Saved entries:
┌──

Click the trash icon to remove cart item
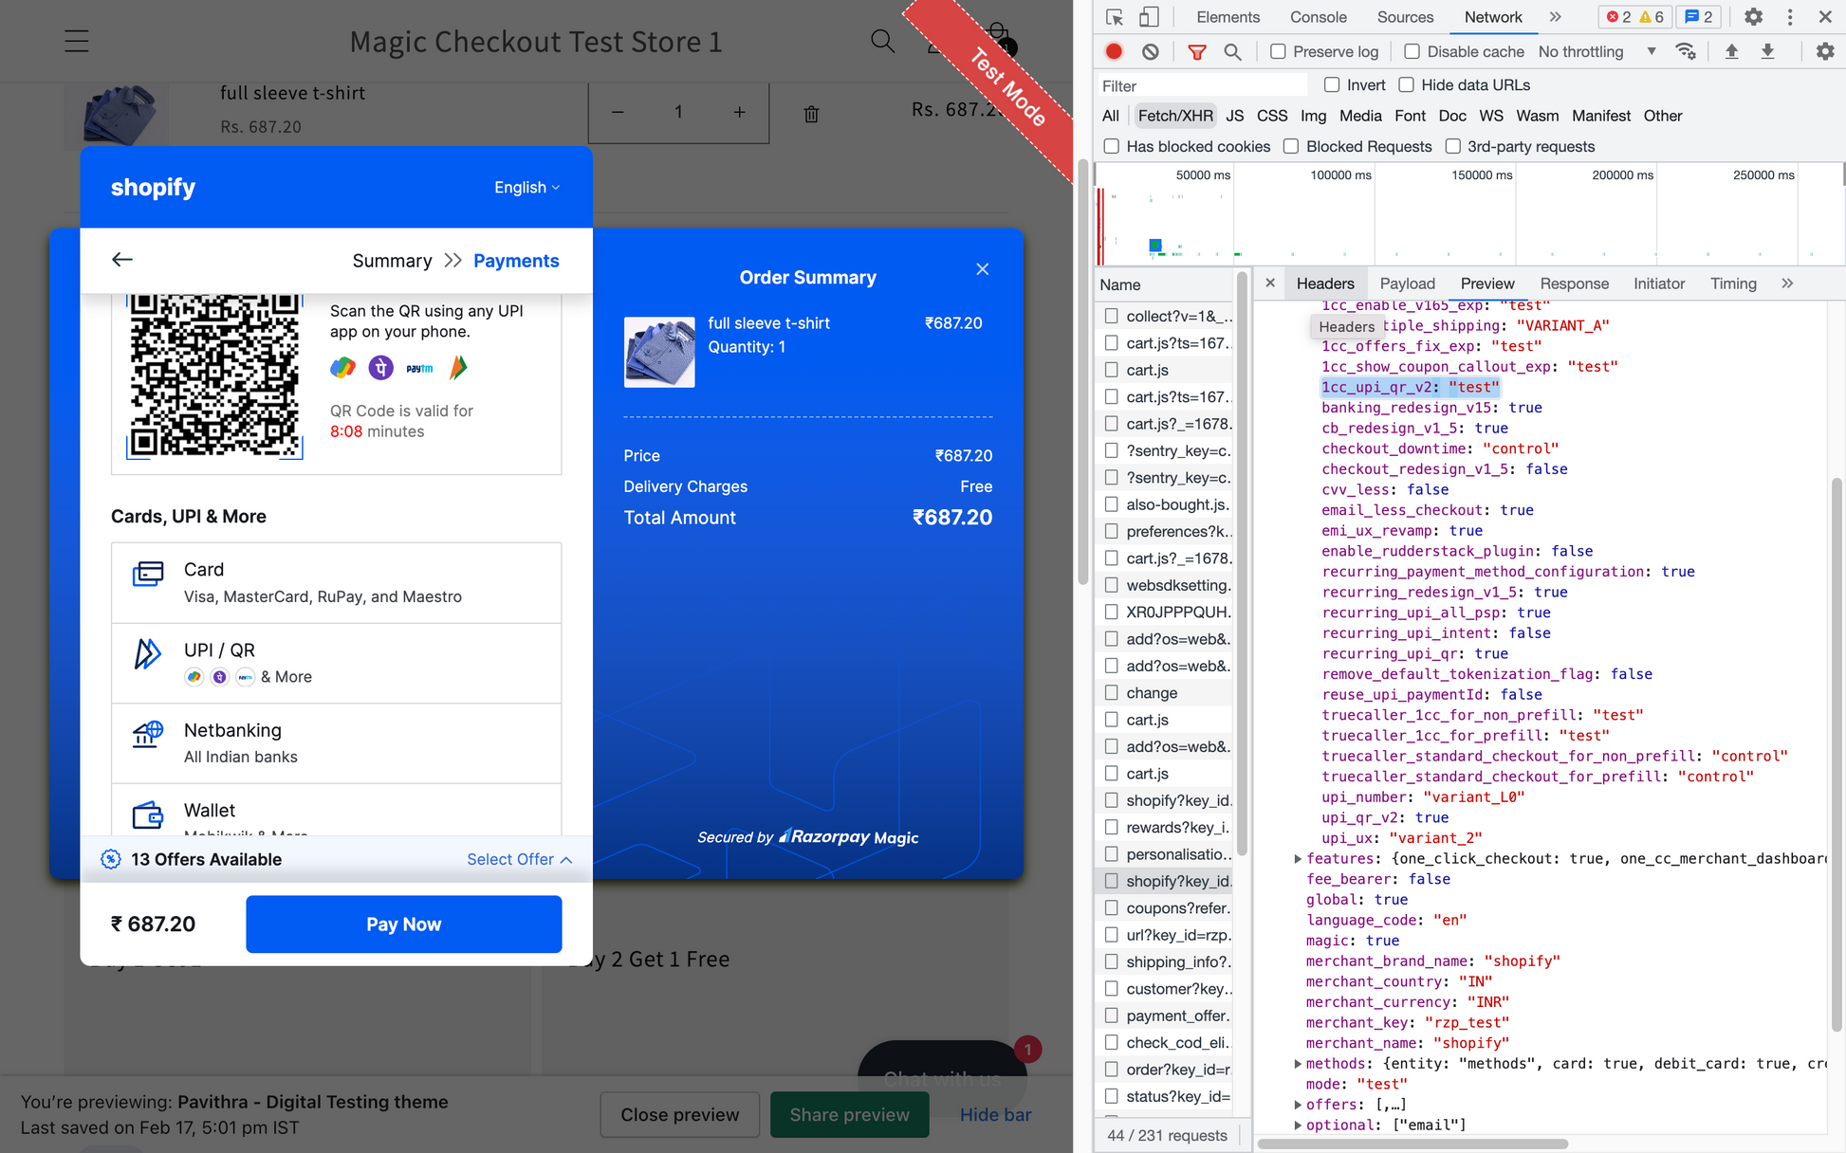This screenshot has height=1153, width=1846. 811,114
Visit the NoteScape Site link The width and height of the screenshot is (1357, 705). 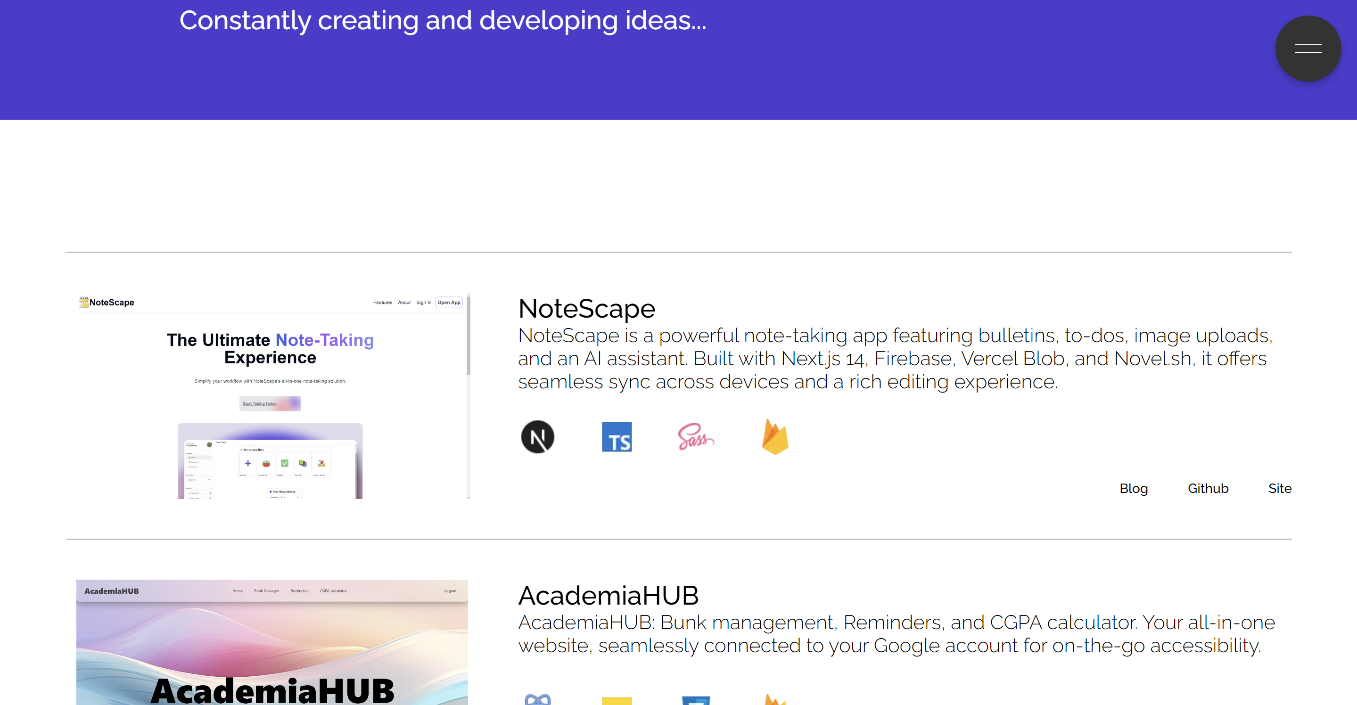tap(1280, 488)
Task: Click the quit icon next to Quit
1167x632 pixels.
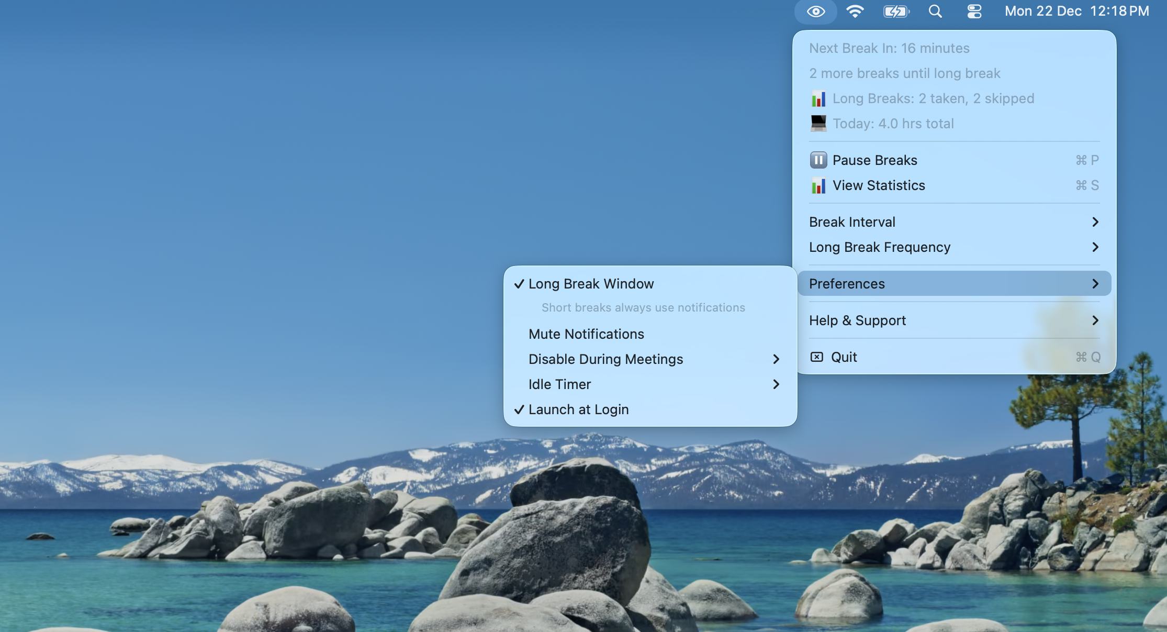Action: 817,357
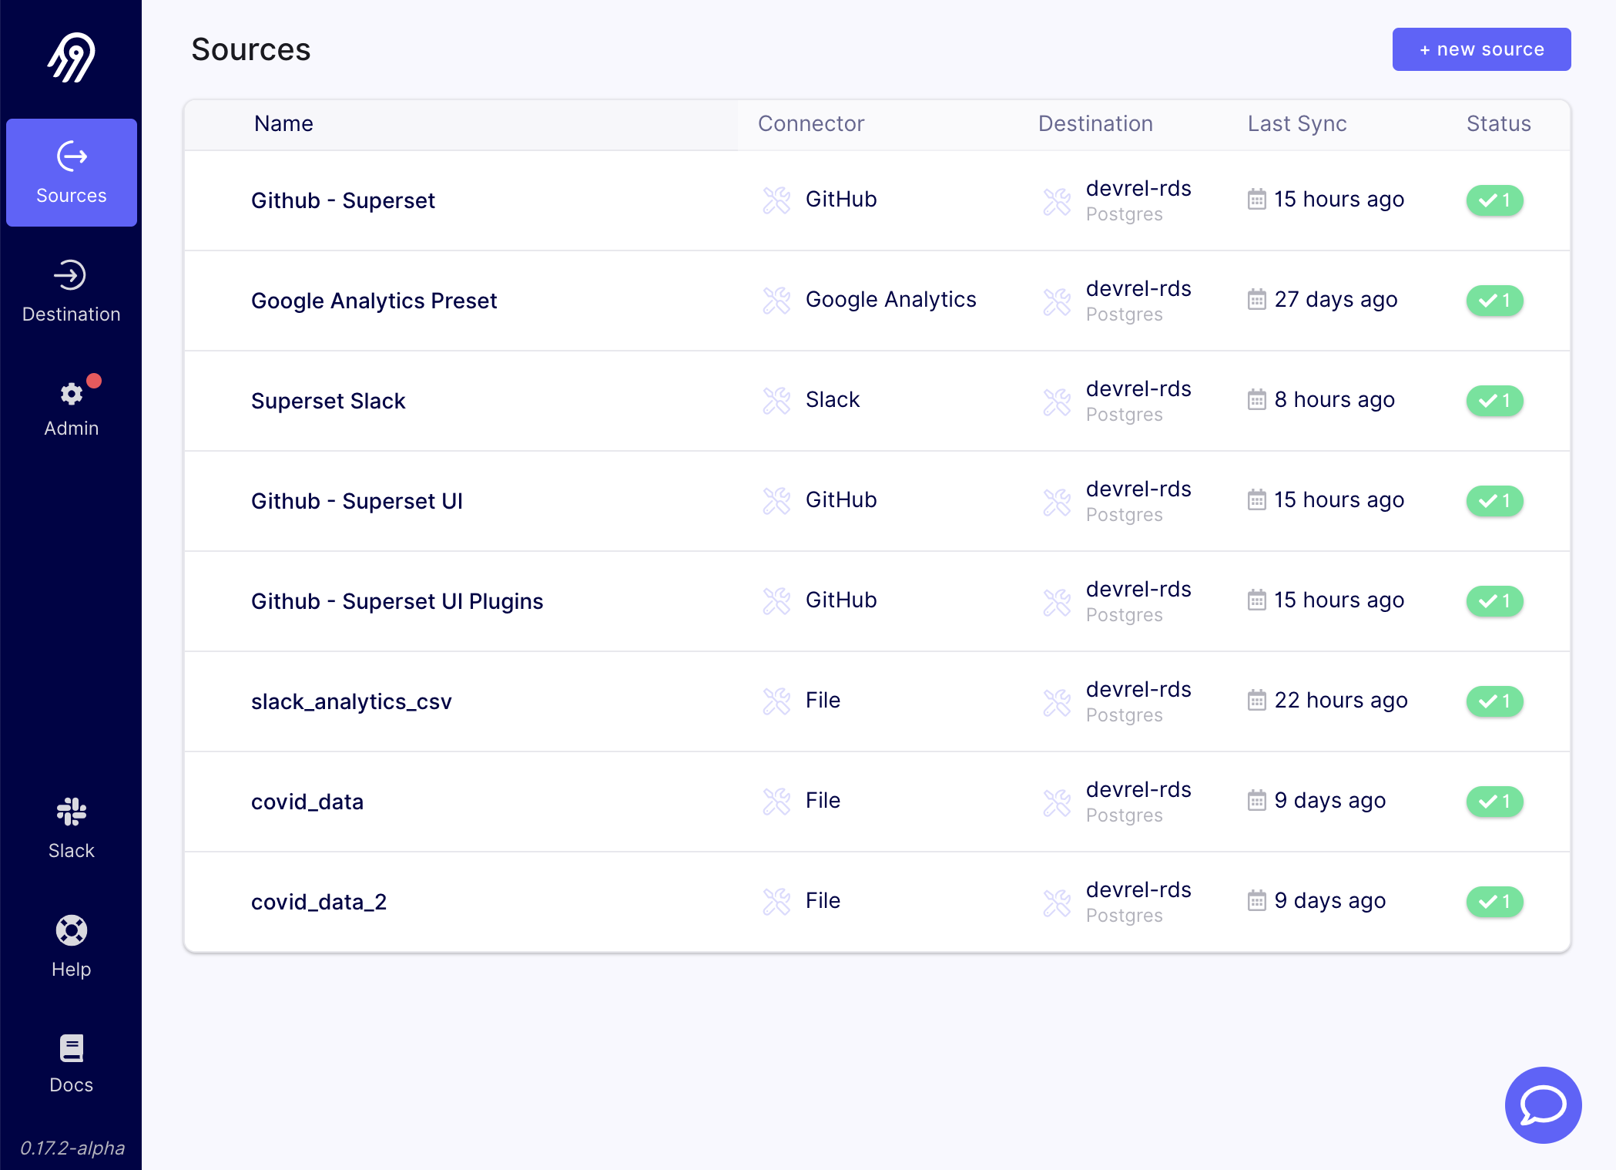
Task: Open the slack_analytics_csv source
Action: (351, 701)
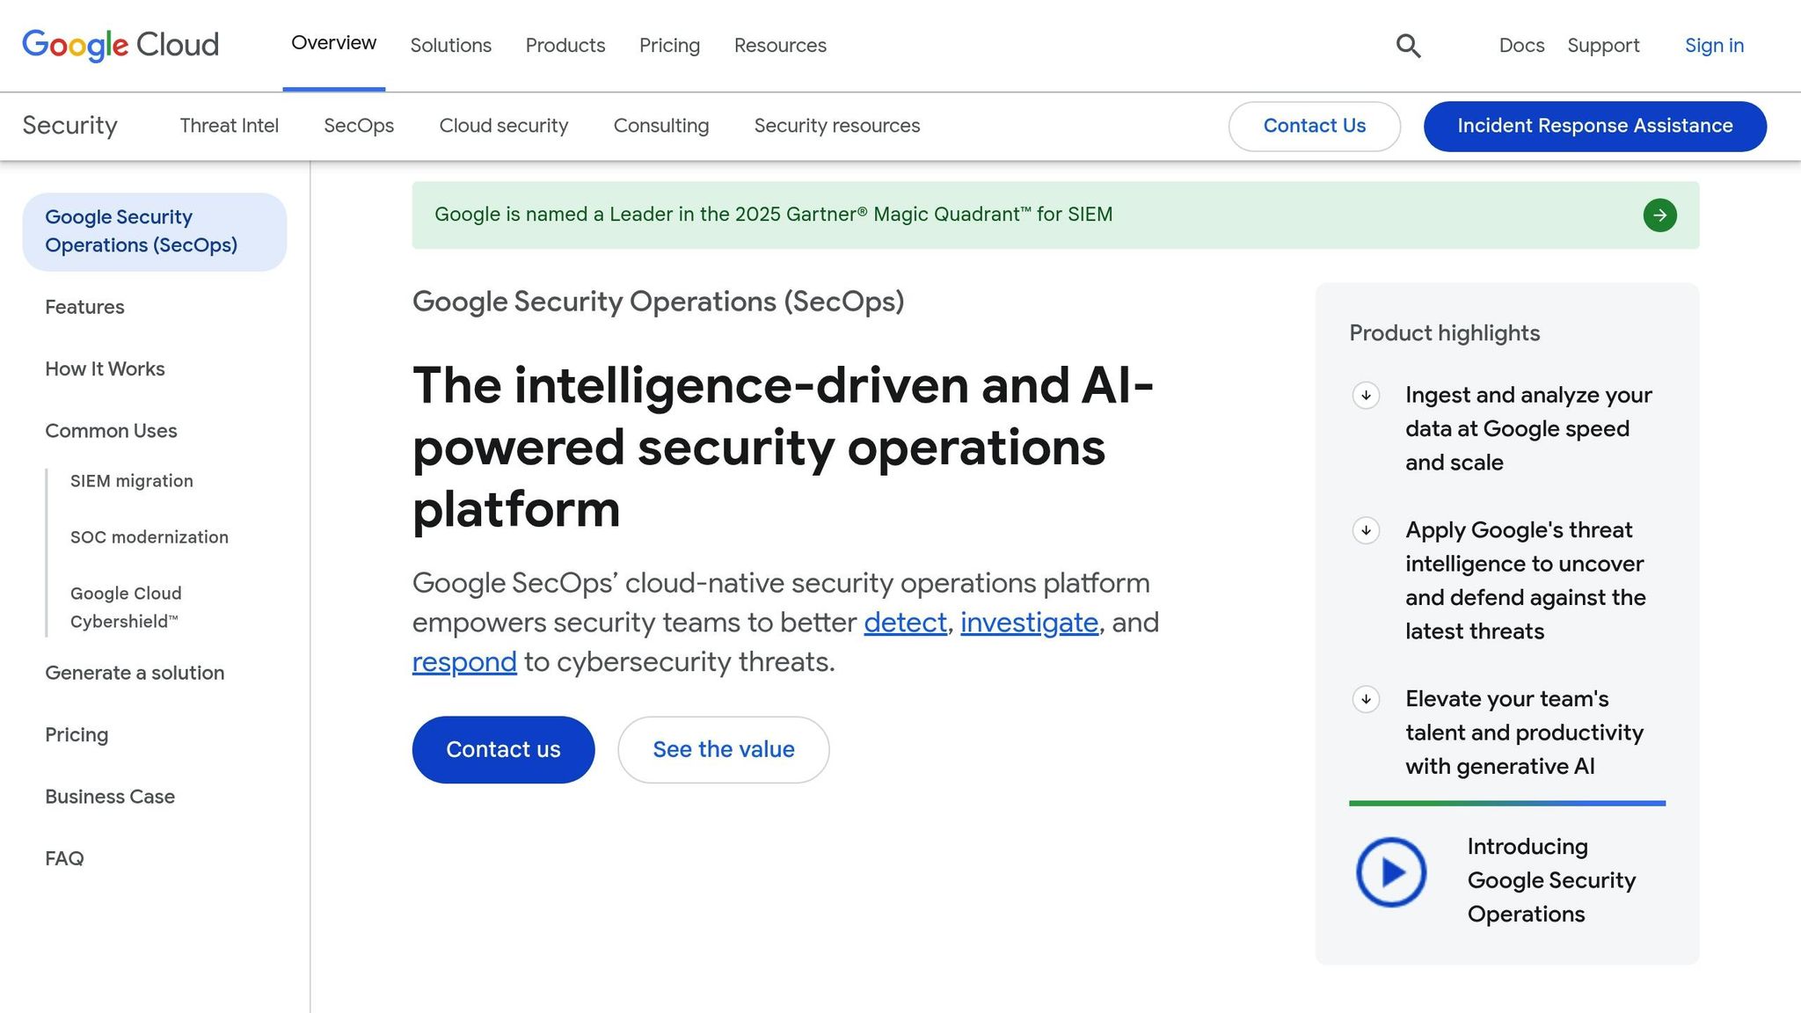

└──

WORK TO BE COMPLETED> From the line containing "Task: Click the quit icon next to Quit" through the last line of the records, both included, output those lines exactly and nothing else; skip the pictures.

ANSWER SECTION>
Task: Click the quit icon next to Quit
1167x632 pixels.
Action: 817,357
Task: Open the slack_analytics_csv source
Action: (351, 701)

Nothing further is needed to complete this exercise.